12.2.1 The Customer shall not at any time disclose to any person any confidential information concerning the business, affairs, customers, clients, suppliers, or products of Millboard.
12.3 Entire agreement.
12.3.1 This Contract constitutes the entire agreement between the parties and supersedes and extinguishes all previous agreements, promises, assurances, warranties, representations and understandings between them, whether written or oral, relating to its subject matter.
12.3.2 Each party agrees that it shall have no remedies in respect of any statement, representation, assurance or warranty (whether made innocently or negligently) that is not set out in this agreement. Each party agrees that it shall have no claim for innocent or negligent misrepresentation or negligent misstatement based on any statement in this agreement.
12.4 Variation. No variation of this Contract shall be effective unless it is in writing and signed by the parties (or their authorised representatives).

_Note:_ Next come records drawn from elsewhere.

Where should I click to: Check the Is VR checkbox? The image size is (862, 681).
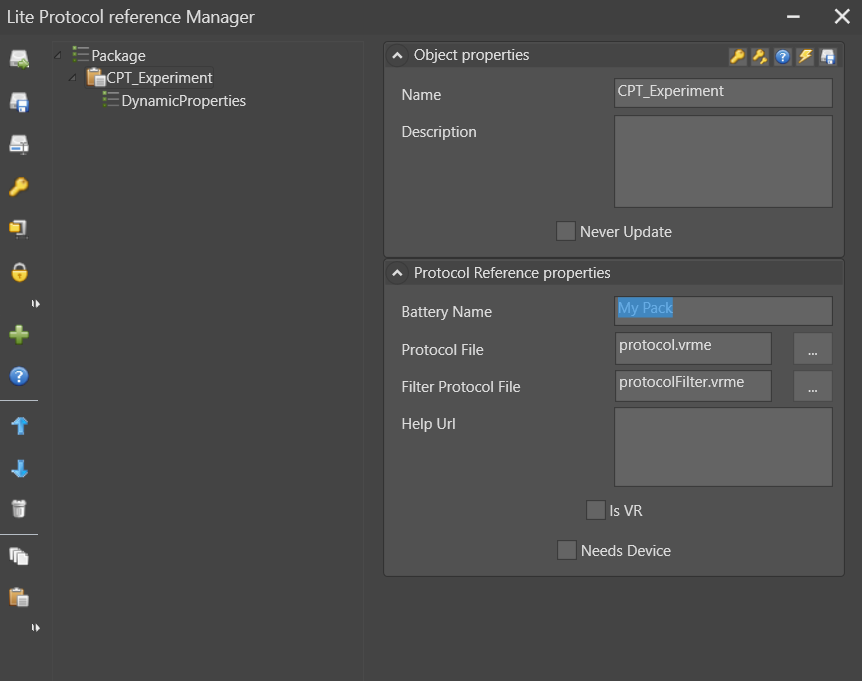(x=595, y=510)
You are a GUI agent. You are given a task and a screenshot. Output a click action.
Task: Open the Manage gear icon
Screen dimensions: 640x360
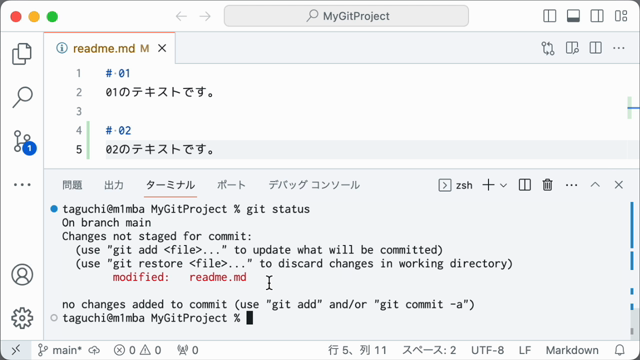pos(22,318)
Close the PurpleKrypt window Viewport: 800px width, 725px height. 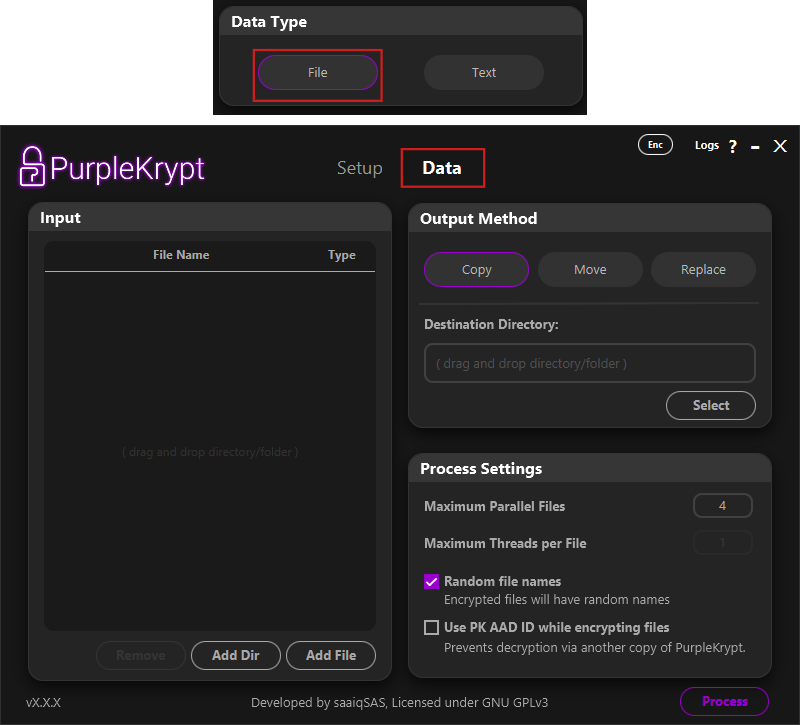coord(780,146)
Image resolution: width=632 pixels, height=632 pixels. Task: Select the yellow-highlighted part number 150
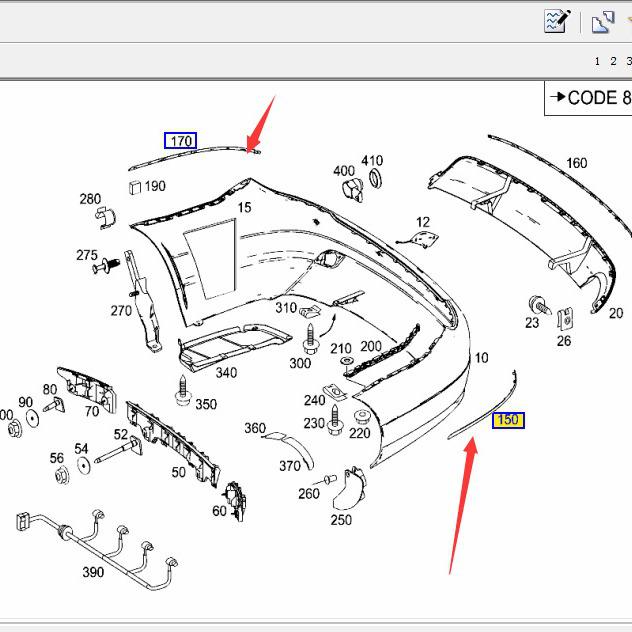[x=508, y=420]
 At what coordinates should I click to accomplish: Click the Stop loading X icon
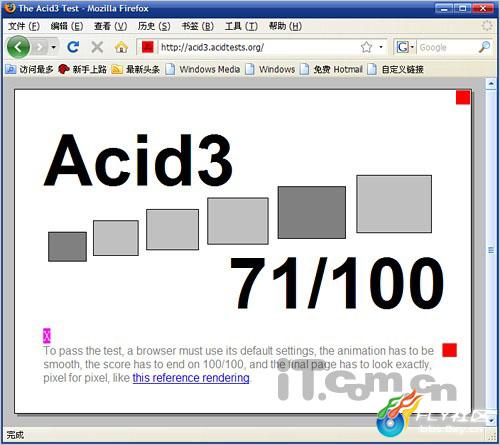(x=97, y=47)
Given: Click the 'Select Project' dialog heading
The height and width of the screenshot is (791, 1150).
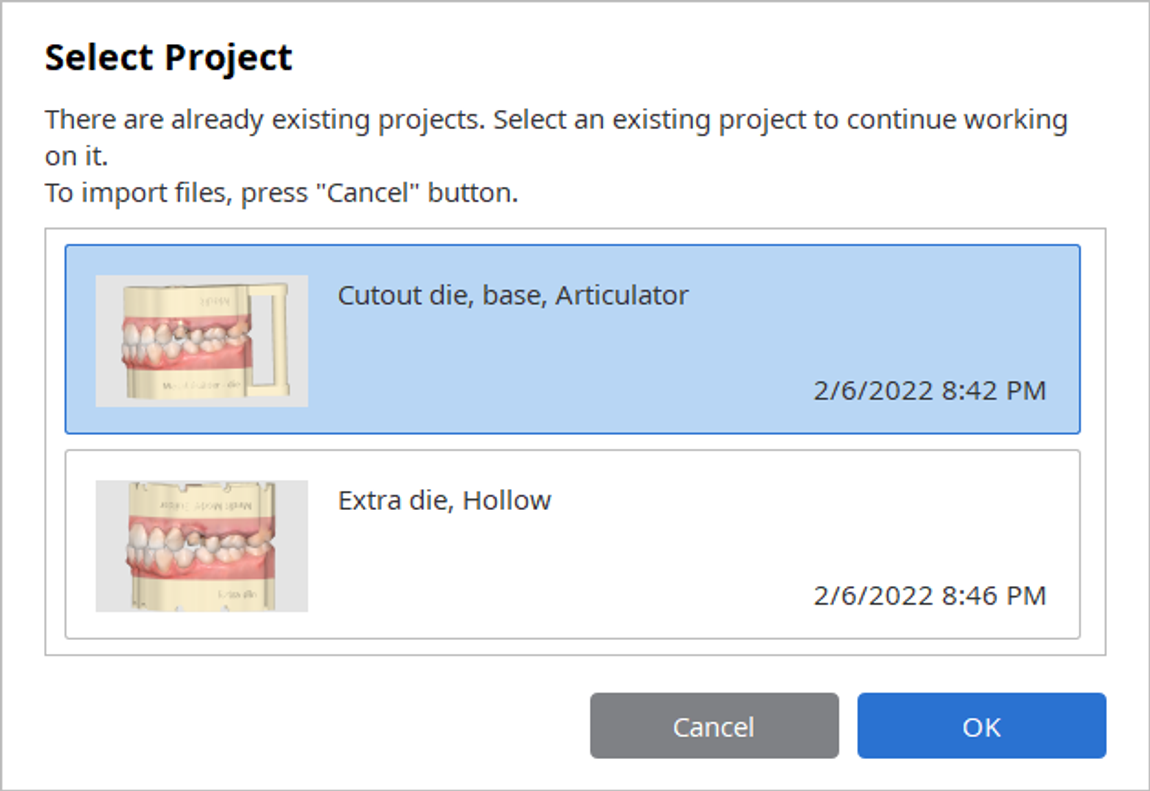Looking at the screenshot, I should tap(168, 58).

12.5 Waiver. A waiver of any right or remedy is only effective if given in writing and shall not be deemed a waiver of any subsequent breach or default. A delay or failure to exercise, or the single or partial exercise of, any right or remedy shall not:
12.5.1 waive that or any other right or remedy; nor
12.5.2 prevent or restrict the further exercise of that or any other right or remedy.
12.6 Severance. If any provision or part-provision of the Contract is or becomes invalid, illegal or unenforceable, it shall be deemed modified to the minimum extent necessary to make it valid, legal and enforceable. If such modification is not possible, the relevant provision or part-provision shall be deemed deleted. Any modification to or deletion of a provision or part-provision under this clause shall not affect the validity and enforceability of the rest of the Contract.
12.7.1 Any notice or other communication given to a party under or in connection with the Contract shall be in writing, in English, addressed to that party at its registered office (if it is a company) or its principal place of business (in any other case) or such other address as that party may have specified to the other party in writing in accordance with this clause, and shall be delivered personally, sent by pre-paid registered post (including airmail) or other next working day delivery service, or commercial courier, or email.
12.7.2 A notice or other communication shall be deemed to have been received: if delivered personally, when left at the address referred to in clause 12.7.1; if sent by pre-paid registered post (including airmail) or other next working day delivery service, at 9.00 am (UK time) on the second Business Day after posting; if delivered by commercial courier, on the date and at the time that the courier’s delivery receipt is signed; or, if sent by email, one Business Day after transmission.
12.7.3 The provisions of this clause shall not apply to the service of any proceedings or other documents in any legal action.
12.8 Third party rights. No one other than a party to this Contract and their permitted assignees shall have any right to enforce any of its terms.
12.9 Governing law. The Contract, and any dispute or claim (including non-contractual disputes or claims) arising out of or in connection with it or its subject matter or formation, shall be governed by and construed in accordance with the law of England and Wales.
12.10 Jurisdiction. Each party irrevocably agrees that the courts of England and Wales shall have exclusive jurisdiction to settle any dispute or claim (including non-contractual disputes or claims) arising out of or in connection with this Contract or its subject matter or formation.